### DOCUMENT EXTRACT ###

Tribes of Ancient Britain and Germany by Publius Cornelius Tacitus (56 – 117 C.E.), Edited and Introduced by Bob Carruthers. This book talks about the conquest of the Britain and Germany by the Romans from the Roman point of view. As such, it is a great resource for studying all three ancient cultures.
The first section of the book is only 31 pages long and is titled, “The Tribes of Ancient Britain” follows the career of Tactitus’s father-in-law Cnaeus Julii Agricola. He served a military apprenticeship in Britain under the command of Sutonius Pallinus. The passage follows Agricola after his apprenticeship giving a brief glimpse into Roman politics. It also gives a glimpse of the world of the ancient people of Britannia. It includes the story of the British uprising lead by the warrior Queen Boudicea. Agricola returned to Britain shortly after Boudicea’s uprising had been put down, and took up arms against the remaining British resistance.
The second section is titled “A Treatise On The Situation, Manners And Inhabitants Of Germany”. This section is 65 pages but it includes a lot of foot notes that sometimes take up most of a page by themselves. This reading would have been improved upon, if a map had been added by the editor. To me, the most interesting part of the section was towards the end, when the author is discussing the religion of the ancient Germans. This depiction is similar to the rituals of the Celts / Druids described by Julius Caesar in his book “Conquest of Gaul”, which is another great primary source if you are interested in the Romans or the Celts. I feel this work went a little further than Caesar’s account because it compares the religious practices of several different tribes against each other. These differences include gods/goddesses, sacrifices and divination. The one common thread is the veneration of sacred groves of trees.
Overall I feel Agricola’s work a must read for anyone studying Ancient Roman, Celtic, or German culture. It is also a good read for individuals that enjoy military history.
Animals in Roman Life and Art by J.M.C.Toynbee is fantastic source material for multiple historical study areas including: Art, veterinarian, agricultural, trade, and military. I personal found the use of animals in funerary and religious art particularly fascinating. The reader will also enjoy lots of colored and black & white photos of most of the ancient art the author refers to in the narrative. The author her self is a noteworthy archaeologist and art historian that to quote the back of the book, was a “leading British Scholar in Roman artistic studies in the mid-twentieth century and is one of the most recognized authorities in the world.”
Break down chapters:
- General survey – discusses ancient sources and Roman attitude towards animals.
- Cat-Like Group (Ichneumons ans Hyenas)
- Canine Animals
- Boars and Pigs
- Deer and Antelope
- Sheep and Goats
- Equine Animals
- Hares, Rabbits, and Mice
- Fish, Crustaceans ans Mollusks
- Frogs and Toads
- The Animal Paradise
Appendix: (I feel like this could have been a stand alone book)
Roman Veterinary Medicine by R.E. Walker, B. Vet., MRCVS
- The practitioner
- The practice in civilian life
- Some notes on cavalry horses in the Roman army
Hope this brief book review was helpful in furthering your own studies in to Ancient roman history.

###

◆ YOUR GOAL:
Please transcribe the stretch of the Roman history book reviews from "- Canine Animals" through "stand alone book)".

### EXERCISE DATA ###

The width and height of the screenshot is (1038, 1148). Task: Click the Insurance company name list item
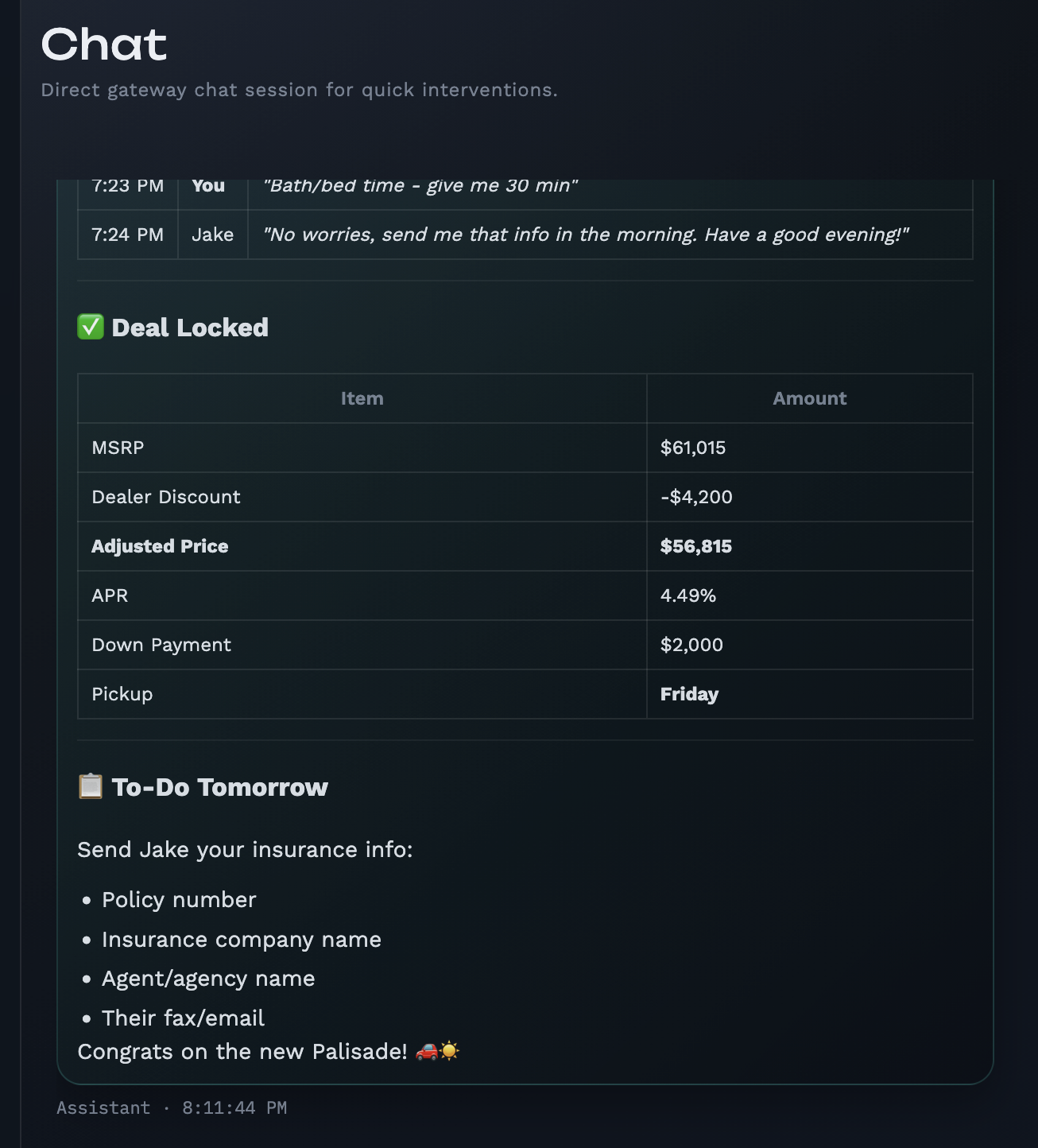pos(241,939)
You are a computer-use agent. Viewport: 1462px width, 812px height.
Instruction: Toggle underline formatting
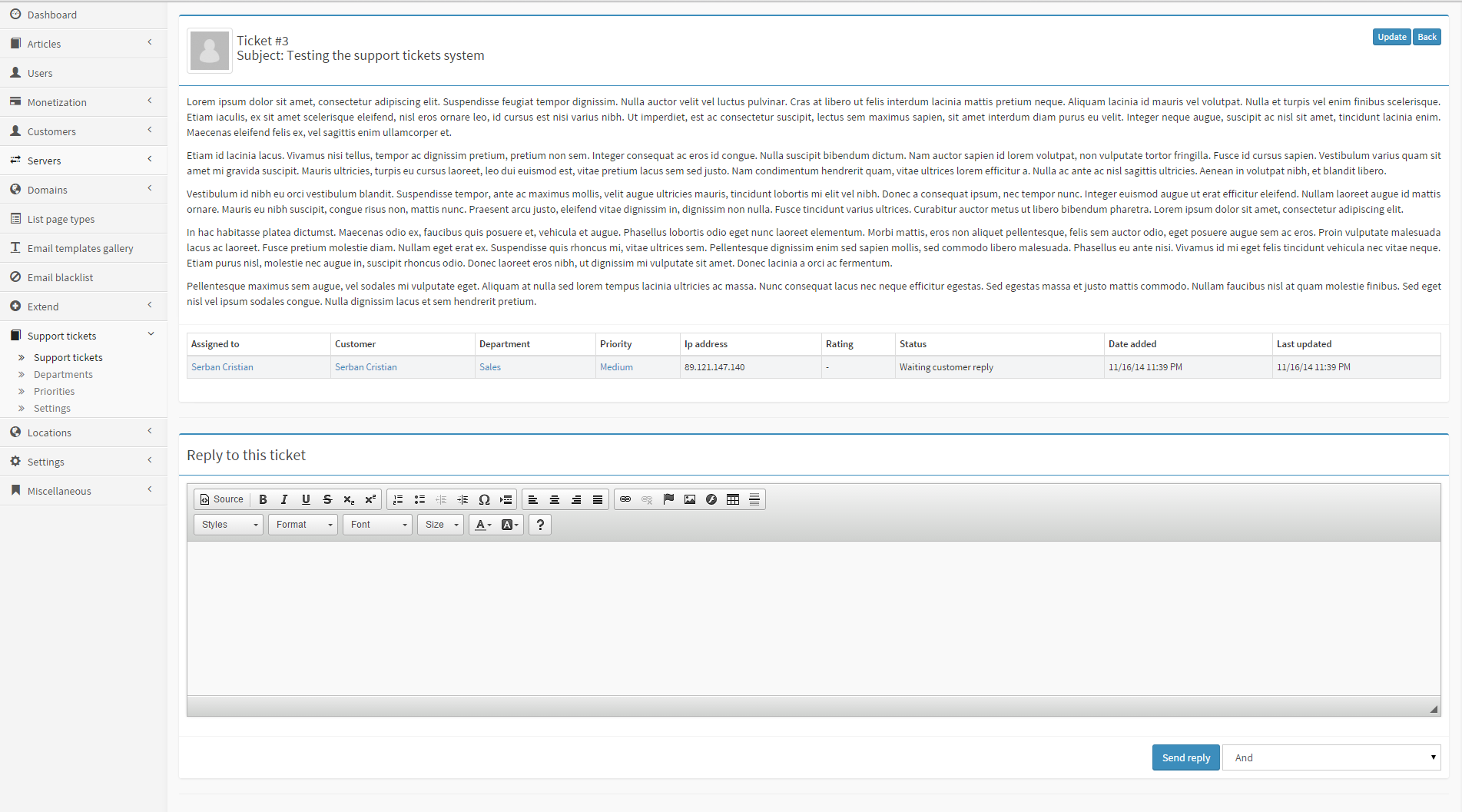(x=306, y=499)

###

◆ PROBLEM SOLUTION:
- Canine Animals
- Boars and Pigs
- Deer and Antelope
- Sheep and Goats
- Equine Animals
- Hares, Rabbits, and Mice
- Fish, Crustaceans ans Mollusks
- Frogs and Toads
- The Animal Paradise
Appendix: (I feel like this could have been a stand alone book)